Pandemia

Marcha lenta pela restauração invadiu as ruas de Guimarães

Marcha lenta pela restauração invadiu as ruas de Guimarães

Uma marcha lenta de protesto juntou mais de 100 empresários e funcionários dos estabelecimentos de restauração do concelho de Guimarães, este sábado de manhã. "É a falência do setor que está em causa", avisam os manifestantes.

A ação promovida pela Associação Vimaranense de Hotelaria (AVH) começou no campo de São Mamede, junto ao castelo de Guimarães, e percorreu as principais ruas da cidade até ao largo do Toural. Ruidosos, com bombos, panelas e cartazes que anunciavam a morte do setor da restauração, os manifestantes fizeram-se ouvir de forma pacífica e sem qualquer incidente.

"O contexto atual revela que são impostas demasiadas restrições ao funcionamento dos estabelecimentos do setor, o que nos leva a organizar esta ação de protesto e reclamar mais apoios que permitam mitigar o efeito dessas medidas restritivas", justificou Ricardo Silva, presidente da AVH.

O dirigente associativo, também empresário da restauração, revela que "já há despedimentos e estabelecimentos encerrados com caráter definitivo", numa situação que classifica de "preocupante e drástica".

Um dos empresários que já teve de reduzir o número de trabalhadores foi Jorge Lopes, do Oub'Lá, bar situado na praça de S. Tiago, em pleno centro histórico vimaranense. Jorge viu-se obrigado a despedir dois funcionários e não contratou, como é habitual no verão, os três funcionários sazonais: "Já trabalho quase há uma década em nome próprio e nunca tive de despedir ninguém.

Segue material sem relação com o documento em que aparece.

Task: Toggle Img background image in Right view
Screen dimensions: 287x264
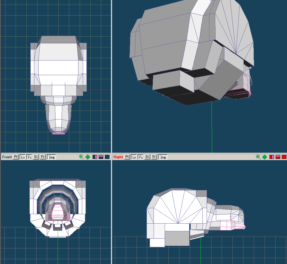Action: pos(163,157)
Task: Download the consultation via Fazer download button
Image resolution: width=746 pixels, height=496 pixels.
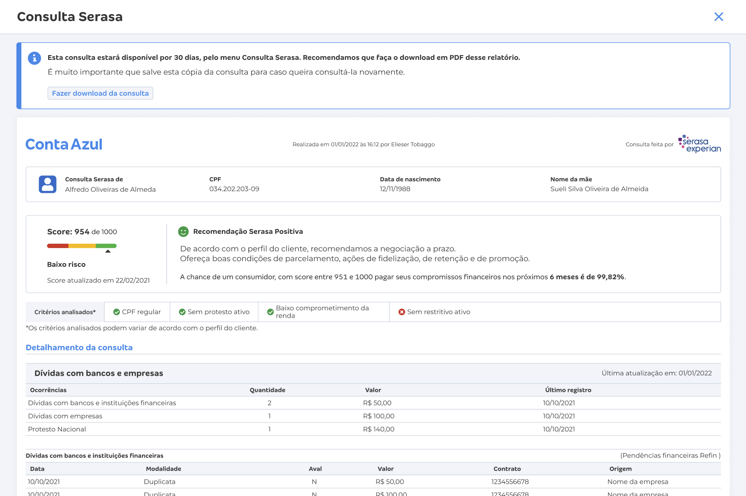Action: pos(100,93)
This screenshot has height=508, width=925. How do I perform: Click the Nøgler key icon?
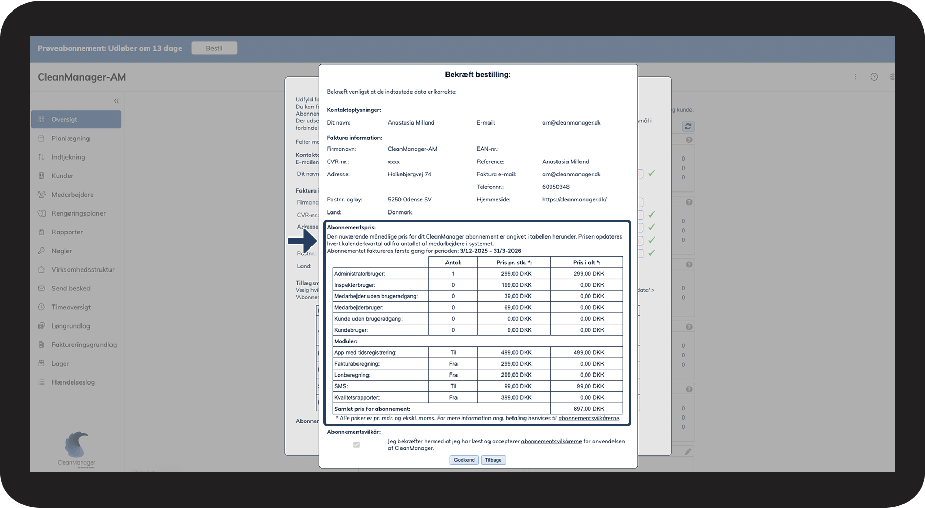(x=42, y=251)
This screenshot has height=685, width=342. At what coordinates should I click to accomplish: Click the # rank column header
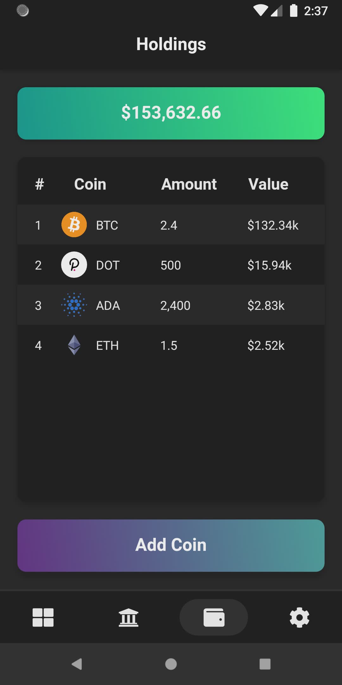39,184
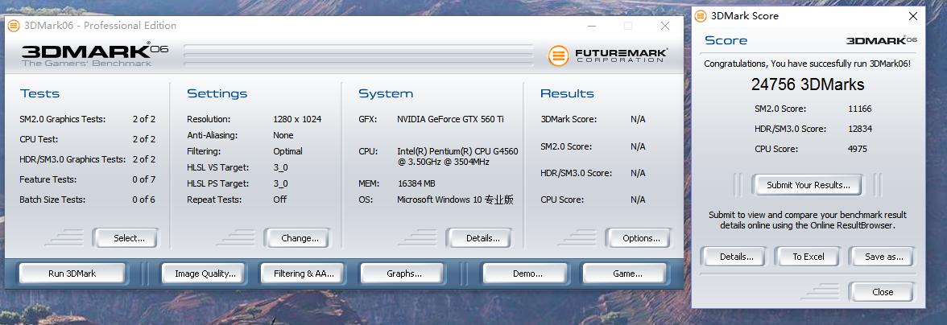Export results using To Excel button

808,257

Queremos empregar pessoas e contribuir para a sociedade, temos um papel a desempenhar, até na parte cultural".

O Oub'Lá era, antes da pandemia, um dos locais privados que mais dinamizava a cultura vimaranense, com concertos, exposições, festas e outros espetáculos, mas está "numa situação insustentável". Jorge não é contra as restrições, mas pede mais apoios pois continua "a pagar as rendas e os impostos".

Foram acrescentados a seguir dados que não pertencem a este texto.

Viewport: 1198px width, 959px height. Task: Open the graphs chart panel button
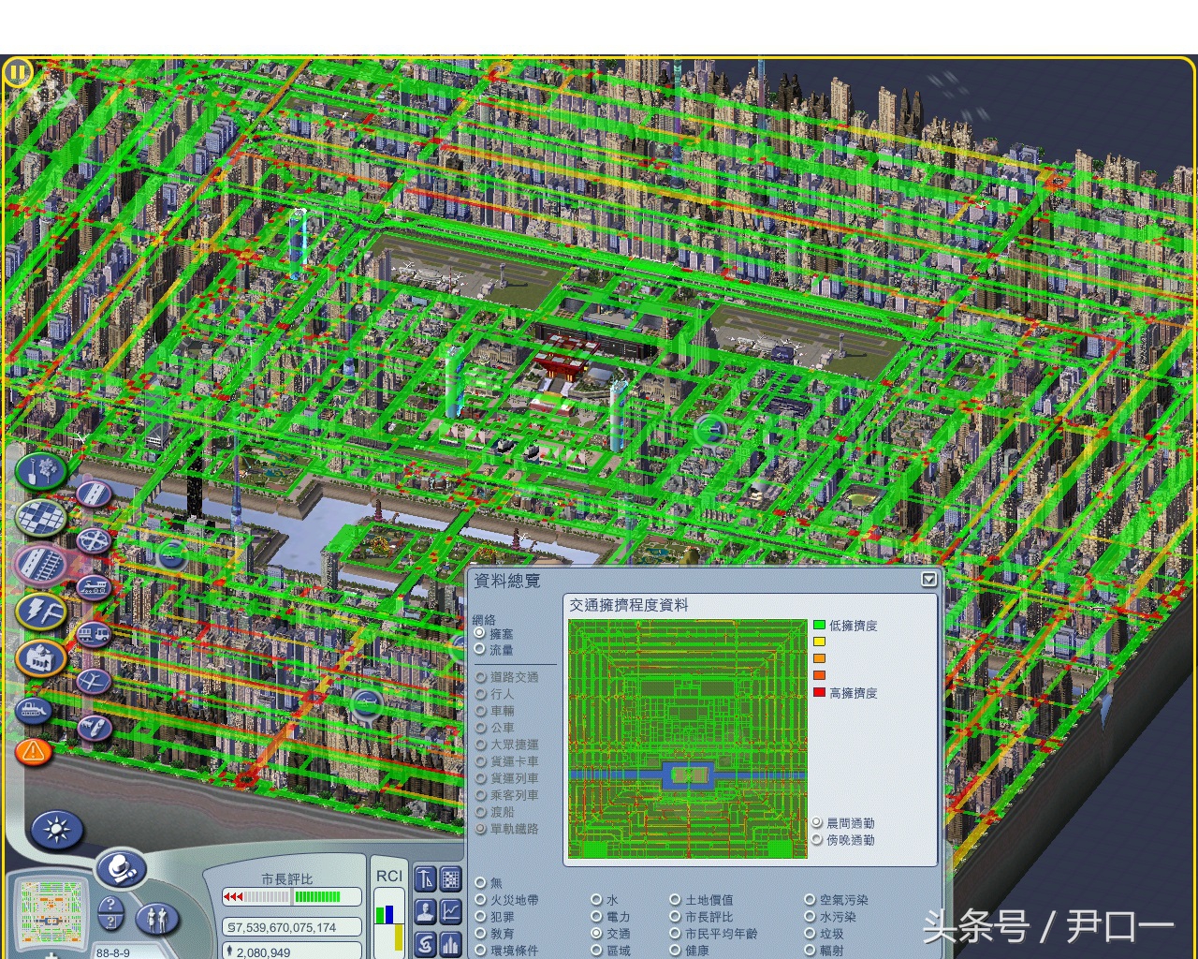tap(451, 910)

Com um cartaz na mão, visivelmente emocionada, Fernanda Lemos dizia "estar à beira de despedir os 20 funcionários e de fechar alguma casa". Tem três restaurantes, da cadeia Sabores de Pevidém, na vila homónima. O último abriu-o em janeiro, longe de saber o que aí vinha.

"Este mês ainda consegui fazer os pagamentos, mas eu estou a ver o mês que vem, com o subsídio e tudo, impossível", desabafa Fernanda. Ao lado, um grupo está atento ao que Fernanda diz. São os funcionários. Estão ali solidários com a empresária e comungam daquela dor pois também estão em risco. "Eles são a minha família", diz a mulher, entalada, enquanto as lágrimas lhe percorrem a face. "Deixem-nos trabalhar, é isso que nós queremos", acrescenta.